Data items
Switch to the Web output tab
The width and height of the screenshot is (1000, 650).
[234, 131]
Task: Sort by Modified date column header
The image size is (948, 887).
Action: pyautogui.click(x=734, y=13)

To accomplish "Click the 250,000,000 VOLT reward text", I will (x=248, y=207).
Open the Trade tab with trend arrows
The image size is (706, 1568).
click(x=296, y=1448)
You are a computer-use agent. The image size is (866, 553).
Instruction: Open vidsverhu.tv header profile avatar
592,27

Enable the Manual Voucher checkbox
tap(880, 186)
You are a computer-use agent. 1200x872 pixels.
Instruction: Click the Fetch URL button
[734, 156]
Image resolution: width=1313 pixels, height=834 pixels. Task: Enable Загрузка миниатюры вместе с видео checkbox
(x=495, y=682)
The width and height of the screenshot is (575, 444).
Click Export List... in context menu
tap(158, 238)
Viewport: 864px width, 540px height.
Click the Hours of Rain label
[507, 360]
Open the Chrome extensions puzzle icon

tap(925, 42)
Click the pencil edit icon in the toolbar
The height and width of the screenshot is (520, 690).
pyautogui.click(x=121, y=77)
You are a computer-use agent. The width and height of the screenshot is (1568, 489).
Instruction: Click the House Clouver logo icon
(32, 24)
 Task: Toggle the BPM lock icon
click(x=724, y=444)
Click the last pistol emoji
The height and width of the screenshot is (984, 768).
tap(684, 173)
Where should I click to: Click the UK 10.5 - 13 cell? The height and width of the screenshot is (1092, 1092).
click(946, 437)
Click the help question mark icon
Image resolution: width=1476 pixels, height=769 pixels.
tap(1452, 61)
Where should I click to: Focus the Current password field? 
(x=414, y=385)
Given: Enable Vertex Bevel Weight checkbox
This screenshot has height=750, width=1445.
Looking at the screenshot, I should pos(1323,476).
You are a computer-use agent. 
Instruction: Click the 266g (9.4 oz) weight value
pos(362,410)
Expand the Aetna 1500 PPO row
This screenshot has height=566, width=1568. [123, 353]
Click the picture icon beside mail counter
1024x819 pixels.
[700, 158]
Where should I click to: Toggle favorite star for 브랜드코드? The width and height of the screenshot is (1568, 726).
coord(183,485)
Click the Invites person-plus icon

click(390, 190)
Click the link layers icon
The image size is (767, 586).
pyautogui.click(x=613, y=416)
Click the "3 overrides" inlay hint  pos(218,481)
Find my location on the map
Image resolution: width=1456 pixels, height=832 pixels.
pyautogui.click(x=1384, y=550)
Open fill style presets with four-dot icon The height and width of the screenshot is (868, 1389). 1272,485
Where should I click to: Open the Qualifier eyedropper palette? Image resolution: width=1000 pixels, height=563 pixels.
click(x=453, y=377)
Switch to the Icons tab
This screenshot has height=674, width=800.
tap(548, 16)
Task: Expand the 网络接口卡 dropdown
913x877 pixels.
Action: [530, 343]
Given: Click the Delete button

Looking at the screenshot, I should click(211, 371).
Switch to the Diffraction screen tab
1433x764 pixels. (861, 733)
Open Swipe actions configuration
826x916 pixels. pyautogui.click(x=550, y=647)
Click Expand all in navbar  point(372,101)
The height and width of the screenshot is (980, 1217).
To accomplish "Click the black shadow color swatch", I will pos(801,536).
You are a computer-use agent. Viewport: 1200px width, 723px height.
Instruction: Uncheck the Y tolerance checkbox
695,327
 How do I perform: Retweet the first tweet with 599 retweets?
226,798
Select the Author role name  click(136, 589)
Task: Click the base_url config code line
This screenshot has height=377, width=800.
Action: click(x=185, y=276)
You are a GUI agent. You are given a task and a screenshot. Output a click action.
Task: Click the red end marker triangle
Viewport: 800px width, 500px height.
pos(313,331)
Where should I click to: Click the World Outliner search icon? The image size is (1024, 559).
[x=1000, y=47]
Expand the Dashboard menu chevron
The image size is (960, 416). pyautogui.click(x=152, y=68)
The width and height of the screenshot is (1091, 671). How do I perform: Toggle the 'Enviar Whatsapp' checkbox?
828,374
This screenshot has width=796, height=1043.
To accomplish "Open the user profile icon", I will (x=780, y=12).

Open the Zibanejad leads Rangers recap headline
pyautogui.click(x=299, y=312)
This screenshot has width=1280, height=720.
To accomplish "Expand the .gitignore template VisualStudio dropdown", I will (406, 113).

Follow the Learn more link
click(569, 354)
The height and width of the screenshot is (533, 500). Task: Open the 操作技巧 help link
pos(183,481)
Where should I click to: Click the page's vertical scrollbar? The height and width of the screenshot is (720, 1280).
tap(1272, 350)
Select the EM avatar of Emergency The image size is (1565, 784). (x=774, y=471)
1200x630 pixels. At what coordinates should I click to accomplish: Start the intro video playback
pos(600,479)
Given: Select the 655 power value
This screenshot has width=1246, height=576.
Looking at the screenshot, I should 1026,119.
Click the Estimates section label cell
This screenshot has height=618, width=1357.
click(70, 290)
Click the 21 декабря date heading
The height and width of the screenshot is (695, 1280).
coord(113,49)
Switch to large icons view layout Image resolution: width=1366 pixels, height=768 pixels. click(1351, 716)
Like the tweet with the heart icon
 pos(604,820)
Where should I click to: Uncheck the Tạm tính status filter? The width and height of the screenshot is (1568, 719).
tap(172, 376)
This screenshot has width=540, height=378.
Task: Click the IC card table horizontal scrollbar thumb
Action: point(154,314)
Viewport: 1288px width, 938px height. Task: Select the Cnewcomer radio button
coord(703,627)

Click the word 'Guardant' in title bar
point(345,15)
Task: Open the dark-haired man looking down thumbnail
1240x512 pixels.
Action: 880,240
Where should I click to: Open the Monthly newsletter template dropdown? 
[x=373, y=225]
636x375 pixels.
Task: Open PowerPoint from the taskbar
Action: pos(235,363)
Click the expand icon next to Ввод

- _TASK TO CARRY OUT_:
Look through the entries above; copy every line holding the string "date".

- _YOUR RESPONSE_:
Task: Sort by Modified date column header
Click the 21 декабря date heading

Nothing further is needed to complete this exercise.